LLMs can be induced to generate undesirable responses, such as harmful or toxic sentences containing language that is undesirable or humiliating towards certain groups. For example, LLMs employ autoregressive sampling to generate responses. Autoregressive sampling refers to automatically predicting a token in a sentence based on previously generated tokens. Accordingly, an LLM can generate one token at a time based on previous tokens to generate a complete sentence. In this regard, LLMs are efficient at auto-completion. Each token generated by an LLM can be a word defined in a vocabulary space. Thus, if a prompt provided to an LLM comprises harmful or undesirable tokens, the responses autogenerated by the LLM based on the prompt can also comprise words with similar qualities.

Embodiments described herein include systems, computer-implemented methods, and computer program products directed to self-reward guided autoregressive sampling for LLMs to control the presence of undesirable tokens in responses generated by LLMs. In various embodiments, publicly available datasets comprising data annotated by an entity (e.g., hardware, software, neural network, artificial intelligence (AI), machine and/or user) can be employed to generate a self-reward model to control the text generation process of an LLM. The annotated data can comprise sentences identified as being favorable or having unfavorable contexts and attributes. In various embodiments, a Bayes optimal classifier can be employed to categorize an optimal embedding space to generate the self-reward model. In other words, the self-reward model can be built upon sentence embeddings of the data from the annotated datasets, and the self-reward model can be employed to guide the autoregressive sampling process of an LLM during the text generation process. For example, the self-reward model can interact with a decoding mechanism of an LLM to impose a probability distribution on all possible tokens that can be sampled by the LLM as a new token in a sentence, based on an existing context of the sentence. Stated differently, the self-reward model can be employed to change the sampling probabilities of the tokens in a vocabulary employed by the LLM to generate the sentence. In this regard, the self-reward model can introduce a self-correction mechanism. For example, the self-reward model can determine that an undesirable token has a higher probability of being sampled by the LLM in the sentence, and the self-reward model can assist to reduce the probability of the token being sampled as a new token. The self-reward model can intervene in the text generation process of the LLM for each new token generated by the LLM.

More specifically, in various embodiments, reward-based tracking or a monitoring system can be introduced to ensure that the responses generated by an LLM have a toxicity level, a harmfulness level or another attribute-based level below a defined threshold. Accordingly, in various embodiments, a sentence being generated by an LLM can be tracked during the text generation process for different attributes such as toxicity, harmfulness, helpfulness, hate, truthfulness, honesty, etc. For example, the toxicity level of a sentence can be tracked when only a few tokens in the sentence have been generated by an LLM and the LLM has not completed the text generation process. If the sentence appears to become more toxic as the text generation process progresses, a score assigned by a self-reward model (also known as predictor model) to the sentence can be employed to control the text generation process of the LLM. For example, during decoding, which is a process employed by the LLM as part of the text generation process, the score can predict whether the partially generated sentence belongs to favorable class (e.g., non-toxic, harmless, helpful, etc.) or an unfavorable class (e.g., toxic, harmful, unhelpful, etc.). The LLM can sample a new token, based on the score, to reduce the toxicity level of the sentence. In various embodiments, the self-reward model can be generated based on the optimal embedding space, and the reward-based tracking can be based on the optimal embedding space, wherein the optimal embedding space can embed the sentence. Thus, embodiments of the present disclosure can actively reweight probabilities of desirable tokens while ensuring a lightweight computational overhead and increased computation speed during the decoding process employed by the LLM.

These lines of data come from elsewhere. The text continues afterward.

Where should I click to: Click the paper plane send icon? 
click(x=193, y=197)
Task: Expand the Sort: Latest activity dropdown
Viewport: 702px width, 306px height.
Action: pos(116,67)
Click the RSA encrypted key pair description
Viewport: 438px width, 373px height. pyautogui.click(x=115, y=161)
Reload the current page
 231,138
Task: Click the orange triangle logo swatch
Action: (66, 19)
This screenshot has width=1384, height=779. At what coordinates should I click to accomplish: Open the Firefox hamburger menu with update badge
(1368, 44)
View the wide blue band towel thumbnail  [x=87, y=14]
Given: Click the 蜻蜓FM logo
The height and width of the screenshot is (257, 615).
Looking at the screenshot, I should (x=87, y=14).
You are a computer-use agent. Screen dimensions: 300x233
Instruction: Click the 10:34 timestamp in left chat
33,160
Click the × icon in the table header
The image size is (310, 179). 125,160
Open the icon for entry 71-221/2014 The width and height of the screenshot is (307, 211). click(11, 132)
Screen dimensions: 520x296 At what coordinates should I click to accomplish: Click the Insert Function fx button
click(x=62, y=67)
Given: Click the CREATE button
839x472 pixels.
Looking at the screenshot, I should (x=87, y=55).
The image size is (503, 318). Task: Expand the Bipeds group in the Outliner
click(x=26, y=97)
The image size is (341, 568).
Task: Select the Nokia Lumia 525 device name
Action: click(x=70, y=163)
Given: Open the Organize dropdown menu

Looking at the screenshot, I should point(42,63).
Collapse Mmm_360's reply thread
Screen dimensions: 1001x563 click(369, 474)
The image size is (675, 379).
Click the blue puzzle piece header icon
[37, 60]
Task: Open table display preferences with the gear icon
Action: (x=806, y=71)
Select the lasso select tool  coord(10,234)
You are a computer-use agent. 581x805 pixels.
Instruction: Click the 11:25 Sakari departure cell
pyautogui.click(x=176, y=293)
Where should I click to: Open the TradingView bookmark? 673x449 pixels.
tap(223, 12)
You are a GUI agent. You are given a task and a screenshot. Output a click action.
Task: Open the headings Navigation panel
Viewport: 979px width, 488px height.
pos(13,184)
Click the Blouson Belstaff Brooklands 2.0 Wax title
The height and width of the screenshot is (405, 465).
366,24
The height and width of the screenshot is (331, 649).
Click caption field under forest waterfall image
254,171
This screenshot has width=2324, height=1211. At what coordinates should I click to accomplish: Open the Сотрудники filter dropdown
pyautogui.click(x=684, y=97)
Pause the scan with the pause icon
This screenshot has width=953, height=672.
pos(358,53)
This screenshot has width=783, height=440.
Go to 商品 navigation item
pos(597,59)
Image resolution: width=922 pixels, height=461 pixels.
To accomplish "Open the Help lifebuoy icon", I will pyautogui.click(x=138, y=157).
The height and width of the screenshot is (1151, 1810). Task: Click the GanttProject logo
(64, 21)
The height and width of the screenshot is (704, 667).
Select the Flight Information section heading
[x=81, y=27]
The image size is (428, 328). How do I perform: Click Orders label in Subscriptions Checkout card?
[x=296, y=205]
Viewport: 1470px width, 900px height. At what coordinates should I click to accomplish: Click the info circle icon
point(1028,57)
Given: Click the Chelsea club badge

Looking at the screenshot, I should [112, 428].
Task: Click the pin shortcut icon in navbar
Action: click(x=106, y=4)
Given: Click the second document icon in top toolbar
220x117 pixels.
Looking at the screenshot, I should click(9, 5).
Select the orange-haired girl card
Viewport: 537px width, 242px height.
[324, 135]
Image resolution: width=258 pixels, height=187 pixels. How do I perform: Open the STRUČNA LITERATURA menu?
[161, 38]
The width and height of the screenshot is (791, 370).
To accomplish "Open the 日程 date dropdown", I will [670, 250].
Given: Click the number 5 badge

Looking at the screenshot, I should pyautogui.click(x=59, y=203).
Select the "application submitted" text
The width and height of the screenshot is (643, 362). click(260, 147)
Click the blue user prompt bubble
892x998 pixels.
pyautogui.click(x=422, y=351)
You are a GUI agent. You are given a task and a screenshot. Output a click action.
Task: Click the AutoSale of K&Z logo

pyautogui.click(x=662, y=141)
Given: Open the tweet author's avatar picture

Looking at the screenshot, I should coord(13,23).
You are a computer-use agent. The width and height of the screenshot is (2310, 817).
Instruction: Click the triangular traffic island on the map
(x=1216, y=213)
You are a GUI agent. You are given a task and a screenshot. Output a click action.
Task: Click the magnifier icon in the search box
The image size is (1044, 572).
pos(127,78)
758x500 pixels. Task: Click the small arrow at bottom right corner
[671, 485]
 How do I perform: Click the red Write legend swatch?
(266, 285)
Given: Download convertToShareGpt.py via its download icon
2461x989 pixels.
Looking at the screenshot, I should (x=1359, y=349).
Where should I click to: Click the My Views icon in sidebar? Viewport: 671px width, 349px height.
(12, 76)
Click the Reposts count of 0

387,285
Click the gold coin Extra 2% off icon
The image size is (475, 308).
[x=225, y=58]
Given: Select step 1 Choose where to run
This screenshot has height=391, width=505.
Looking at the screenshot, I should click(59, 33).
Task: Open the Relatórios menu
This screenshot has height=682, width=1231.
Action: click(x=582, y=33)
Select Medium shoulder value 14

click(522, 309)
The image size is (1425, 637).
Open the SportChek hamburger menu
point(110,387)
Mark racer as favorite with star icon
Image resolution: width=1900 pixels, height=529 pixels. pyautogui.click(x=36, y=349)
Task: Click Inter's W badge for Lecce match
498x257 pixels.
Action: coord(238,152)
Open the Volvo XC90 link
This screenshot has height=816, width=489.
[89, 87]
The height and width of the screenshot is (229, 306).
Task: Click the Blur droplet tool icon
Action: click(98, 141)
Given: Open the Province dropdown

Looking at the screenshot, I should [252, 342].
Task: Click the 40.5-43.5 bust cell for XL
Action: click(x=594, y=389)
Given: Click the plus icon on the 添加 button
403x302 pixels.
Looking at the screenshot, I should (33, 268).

In various embodiments, the self-reward guided autoregressive sampling can be combined with word filtering or other non-invasive approaches to further improve the class of a sentence. For example, word filtering involves filtering a list of tokens that should never appear in a sentence; however, even if some undesirable tokens are blocked, an LLM can generate other undesirable tokens. For example, the LLM can combine tokens in ways that can generate a sentence this is inappropriate for certain groups of people. As such, the quality of a sentence can also depend on the context, and combining the word filtering approach with the self-reward guided autoregressive sampling can result in performance improvements for LLMs.

The embodiments depicted in one or more figures described herein are for illustration only, and as such, the architecture of embodiments is not limited to the systems, devices and/or components depicted therein, nor to any particular order, connection and/or coupling of systems, devices and/or components depicted therein. For example, in one or more embodiments, the non-limiting systems described herein, such as non-limiting systemas illustrated at, and/or systems thereof, can further comprise, be associated with and/or be coupled to one or more computer and/or computing-based elements described herein with reference to an operating environment, such as the operating environmentillustrated at. For example, non-limiting systemcan be associated with, such as accessible via, a computing environmentdescribed below with reference to, such that aspects of processing can be distributed between non-limiting systemand the computing environment. In one or more described embodiments, computer and/or computing-based elements can be used in connection with implementing one or more of the systems, devices, components and/or computer-implemented operations shown and/or described in connection withand/or with other figures described herein.

illustrates a block diagram of an example, non-limiting systemfor self-reward guided autoregressive sampling for LLMs in accordance with one or more embodiments described herein.

Non-limiting systemand/or the components of non-limiting systemcan be employed to use hardware and/or software to solve problems that are highly technical in nature (e.g., related to LLMs, autoregressive sampling, sentence attributes, etc.), that are not abstract and that cannot be performed as a set of mental acts by a human. Non-limiting systemand/or components of non-limiting systemcan be employed to solve new problems that arise through advancements in technologies mentioned above and/or the like. Non-limiting systemcan provide technical improvements to machine learning systems by improving the processing efficiencies of machine learning models, reducing the processing runtime for operations performed by a machine learning system, and/or reducing a computational overhead resulting from computations performed by the machine learning system during a text generation process, etc.

Discussion turns briefly to processor, memoryand busof non-limiting system. For example, in one or more embodiments, non-limiting systemcan comprise processor(e.g., computer processing unit, microprocessor, classical processor, and/or like processor). In one or more embodiments, a component associated with non-limiting system, as described herein with or without reference to the one or more figures of the one or more embodiments, can comprise one or more computer and/or machine readable, writable and/or executable components and/or instructions that can be executed by processorto enable performance of one or more processes defined by such component(s) and/or instruction(s).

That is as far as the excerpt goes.